#### Given instruction:
Which lines of the items below contain the word "Open" with matching capitalization? Pick out each of those lines and copy it in full.

#### Records provided:
━━━━━━━━━━━━━━━━━━━━
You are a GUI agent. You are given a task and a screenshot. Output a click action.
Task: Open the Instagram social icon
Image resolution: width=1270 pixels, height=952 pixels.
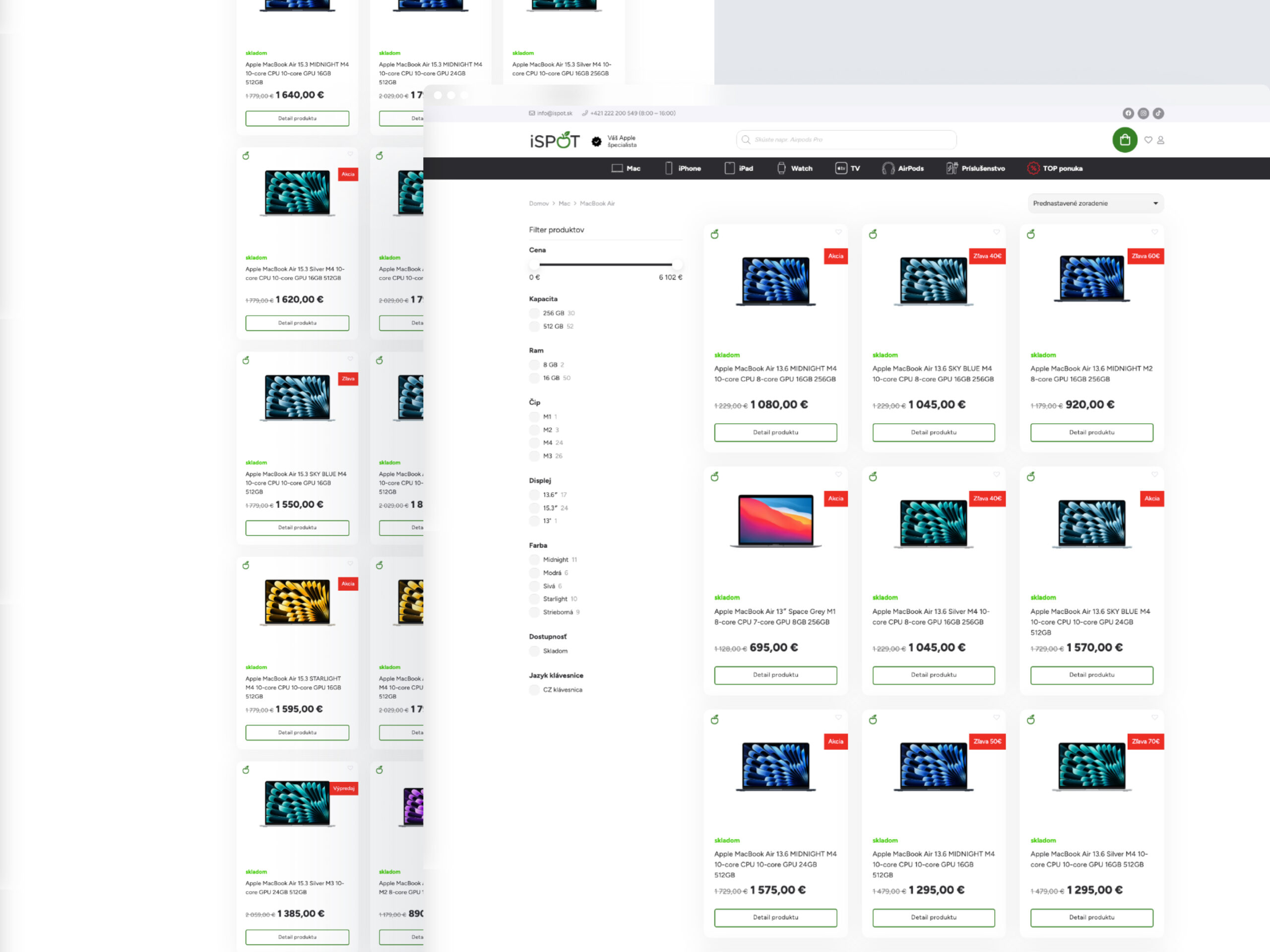pos(1143,113)
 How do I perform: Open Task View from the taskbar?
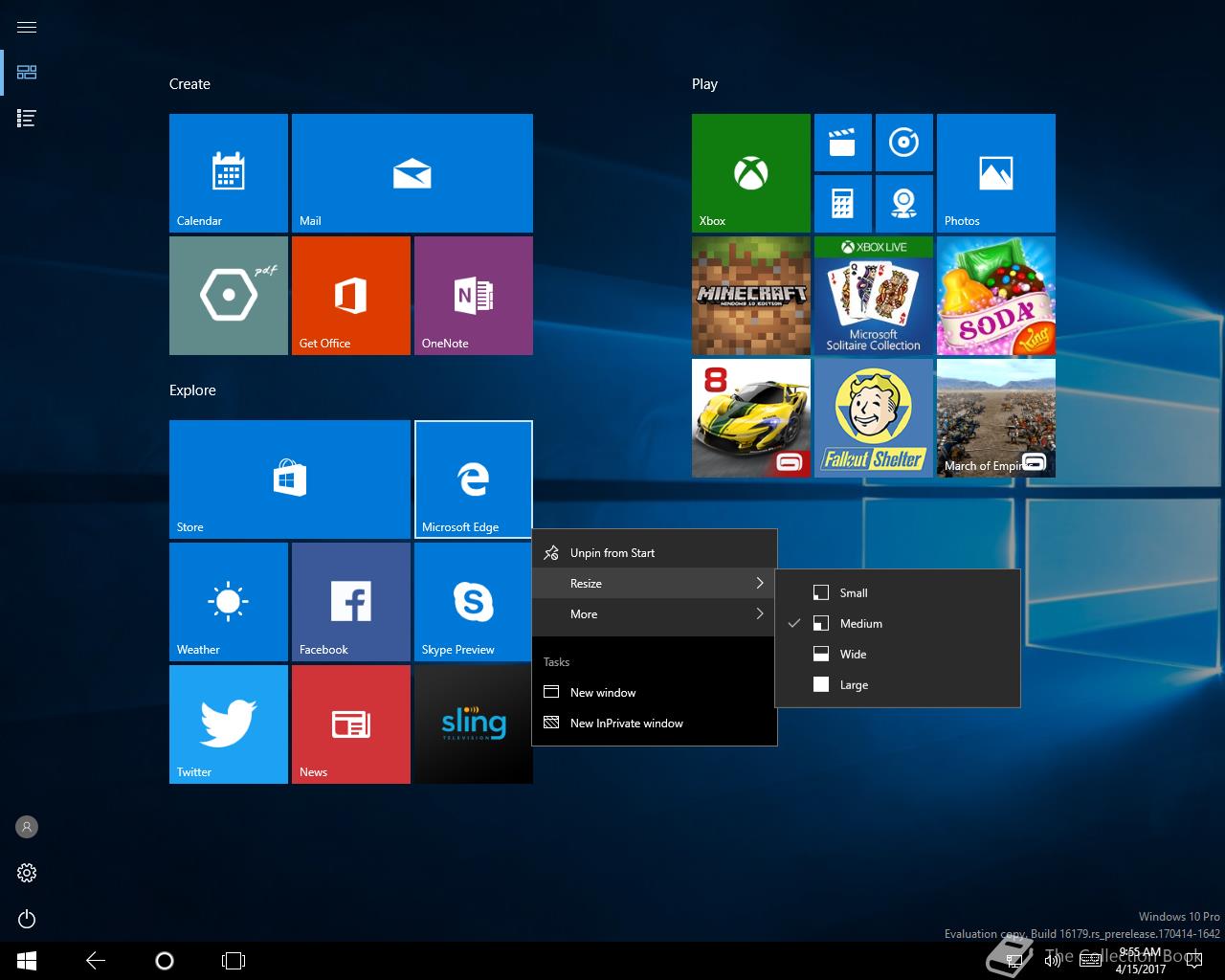(x=234, y=960)
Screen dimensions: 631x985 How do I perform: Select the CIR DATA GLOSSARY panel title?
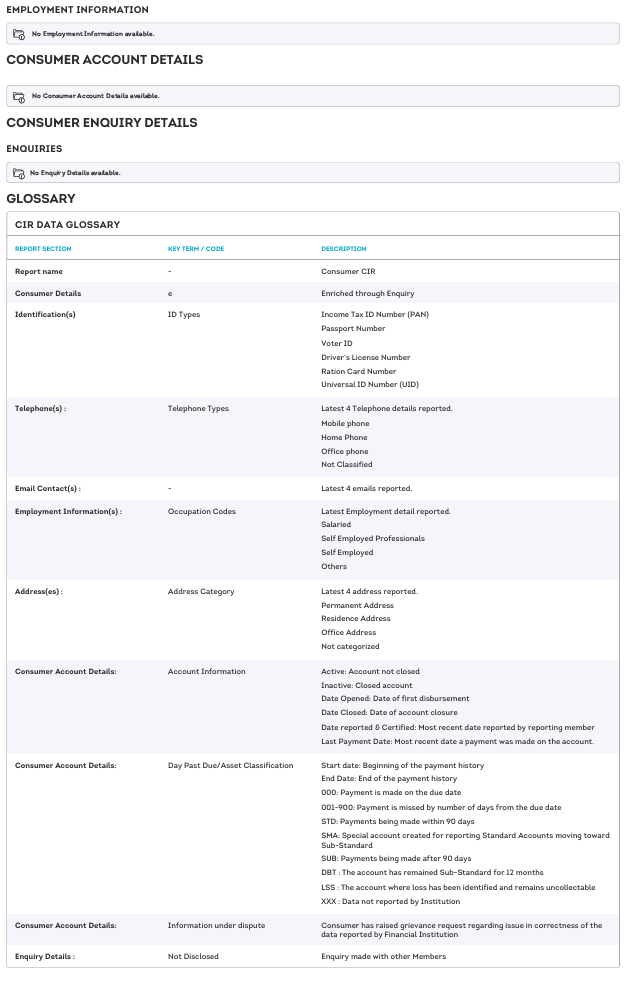point(67,225)
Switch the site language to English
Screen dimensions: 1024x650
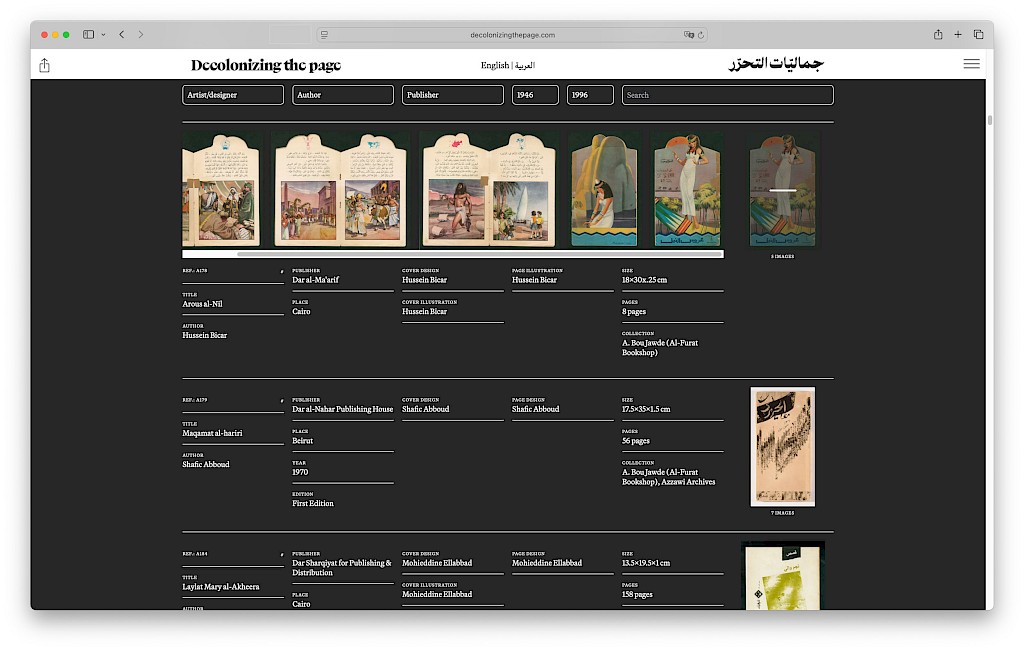[x=494, y=65]
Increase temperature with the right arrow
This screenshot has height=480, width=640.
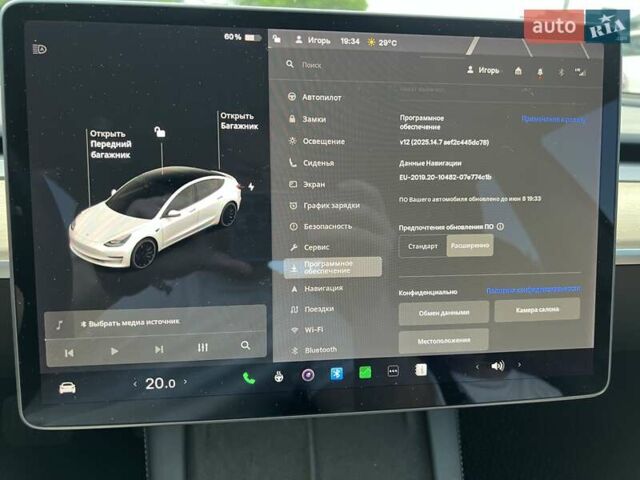coord(185,382)
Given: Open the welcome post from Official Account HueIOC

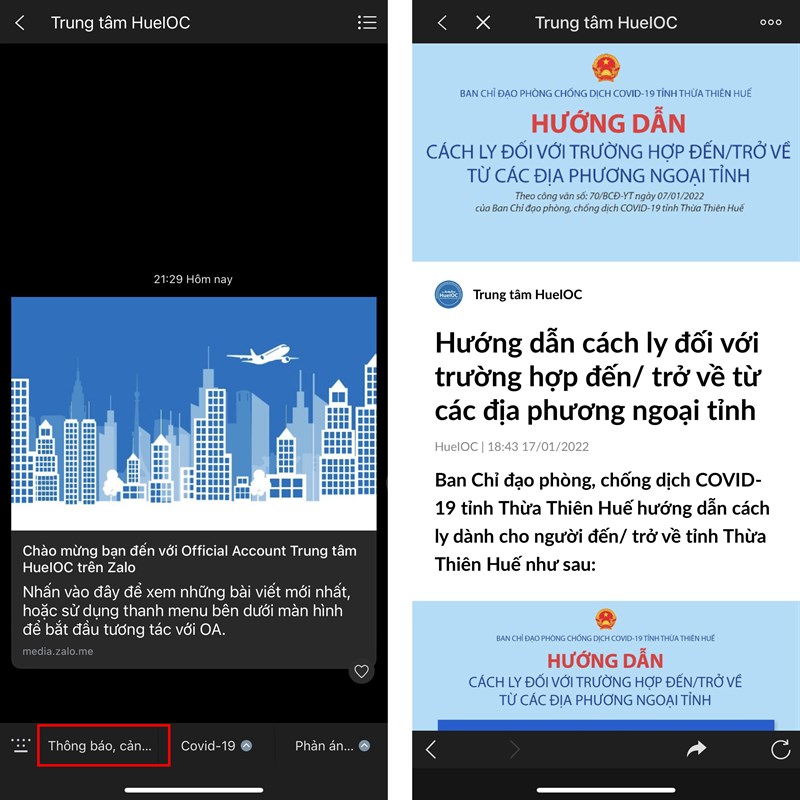Looking at the screenshot, I should [196, 561].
━━━━━━━━━━━━━━━━━━━━
#### The solution:
Task: Open the Instagram social icon
 How do I perform: Open Task View from the taskbar?
Given: Open the welcome post from Official Account HueIOC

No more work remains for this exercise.